Superpuchar Polskiej Ligi Siatkówki
Grupa Azoty Chemik Police rozegrała z Grot Budowlanymi Łódź, mecz o Superpuchar Polskiej Ligi Siatkówki. Niestety Superpuchar nie dla policzanek, które przegrały spotkanie w czterech setach: 25:21, 19:25, 23:25, 21:25.
Chemik świetnie otworzył mecz, całkowicie spychając rywalki do defensywy. Zbudował ponad 10-puktową przewagę. Łodzianki zupełnie się tym nie przejęły, spokojnie odrabiały straty, do ostatniego gwizdka pierwszego seta znacząco poprawiły grę
Od drugiej partii przejęły inicjatywę, głównie dzięki bardzo skutecznej grze skrzydłowych
MVP uznano Veronicę Jones-Perry (27 punktów, 50 % w ataku, 2 asy serwisowe). W Chemiku z dobrej strony pokazała się Iga Wasilewska (15 punktów, 61% w ataku, 4 bloki)
To druga porażka z Budowlanymi w bieżącym sezonie. Pierwsze starcie również zakończyło się wynikiem 1:3
Pogoń z czwartym z rzędu zwycięstwem
Pogoń Szczecin – Zagłębie Lubin 1-0. To było męczące spotkanie. Pogoń pomimo tego, że od 19. minuty grała w przewadze, po tym jak Jakub Żubrowski z Zagłębia, otrzymał 2 żółtą kartkę za faul na Kozłowskim i musiał opuścić boisko, dopiero w doliczonym czasie gry zdobyła zwycięskiego gola.
Sytuacja ta wbrew pozorom nie pomogła Portowcom, bowiem zamiast otwartego spotkania, Portowcy zmuszeni byli do prowadzenia ataku pozycyjnego.

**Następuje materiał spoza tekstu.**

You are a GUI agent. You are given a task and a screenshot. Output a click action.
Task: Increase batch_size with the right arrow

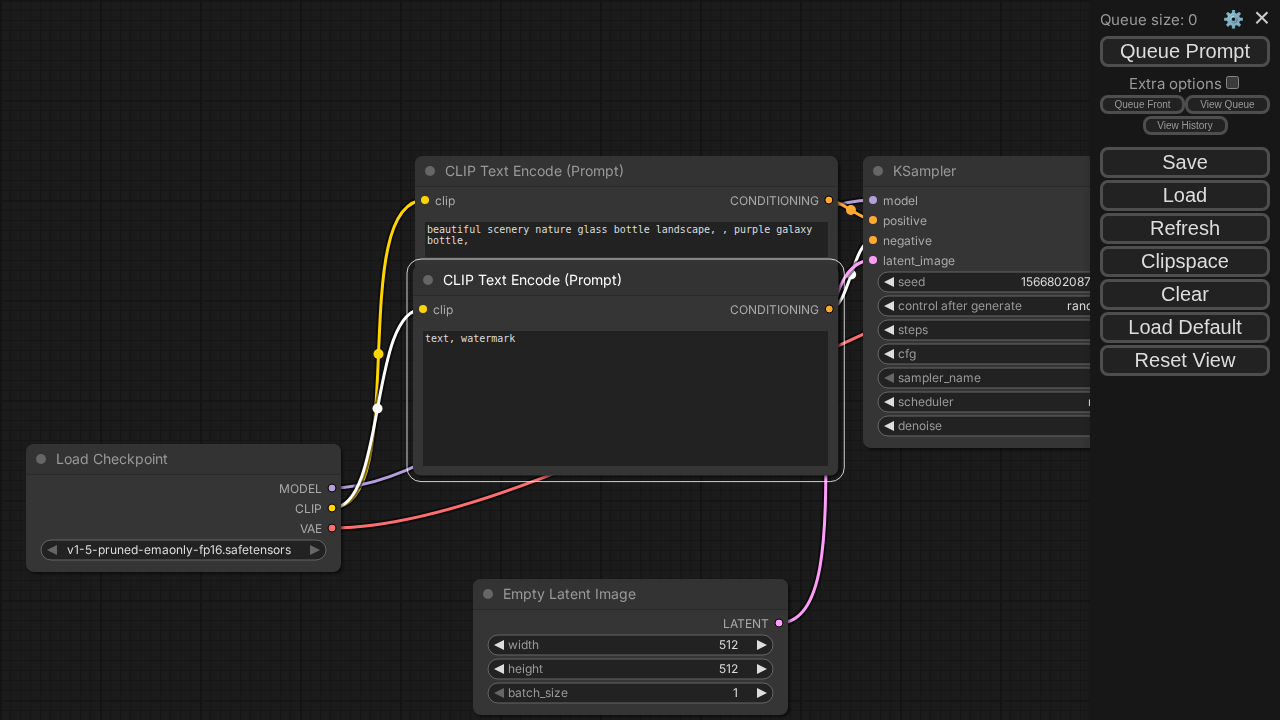(761, 693)
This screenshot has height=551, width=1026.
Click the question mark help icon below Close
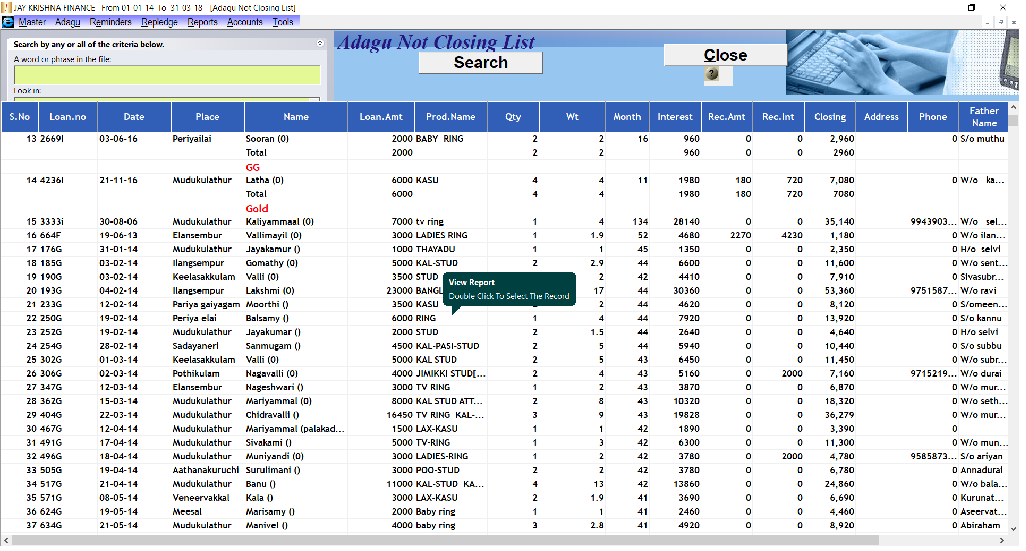click(x=712, y=74)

W końcówce spotkania Pogoń miała zdecydowaną przewagę, jednak nie potrafiła tego udokumentować. Większość dośrodkowań była niecelna, a uderzenia szybko blokowane.
Gdy wydawało się, że zespoły podzielą się punktami, w ostatniej minucie doliczonego czasu gry Michał Kucharczyk, przyjął piłkę przed polem karnym i fantastycznym uderzeniem w samo okienko zapewnił Pogoni komplet punktów.

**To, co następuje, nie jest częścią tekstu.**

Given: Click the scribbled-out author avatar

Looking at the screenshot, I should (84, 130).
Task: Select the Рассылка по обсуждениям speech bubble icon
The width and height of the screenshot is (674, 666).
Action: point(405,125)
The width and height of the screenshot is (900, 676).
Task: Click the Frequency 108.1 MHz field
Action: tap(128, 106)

Dzięki zdobyciu kompletu punktów, Portowcy świąteczną przerwę spędzą na podium piłkarskiej ekstraklasy, z niewielką stratą do lidera.
PGE Spójnia wygrywa z Treflem
Zespół Gwiazdy (Spójnia Stargard) odniósł pewną i zasłużoną wygraną. Na parkiecie grali zdecydowanie ciekawiej niż ekipa Trefla, co mogło się podobać kibicom. Lukę po Ricky’m Tarranta, który nagle wyjechał do Izraela wypełnił Tomasz Śnieg, który mógł zagrać więcej minut i zdobył 13 punktów, mając ponadto 7 asyst i 5 zbiórek. Bardzo dobre spotkanie zagrali również Młynarski i Faust.
PGE SPÓJNIA Stargard – TREFL Sopot 83:63 (16:12, 27:21, 17:15, 23:15)
Porażka Futsalu Szczecin
Rundę rewanżową I ligi futsalu w sobotni wieczór ekipa ze Szczecina rozpoczęła od porażki. W hali przy ul. Twardowskiego drużyna Futsal Szczecin przegrała z Victorią Sulejówek 4:6 (0:3), a przypomnijmy, że w pierwszej rundzie wygrała z tym zespołem na wyjeździe 3:2.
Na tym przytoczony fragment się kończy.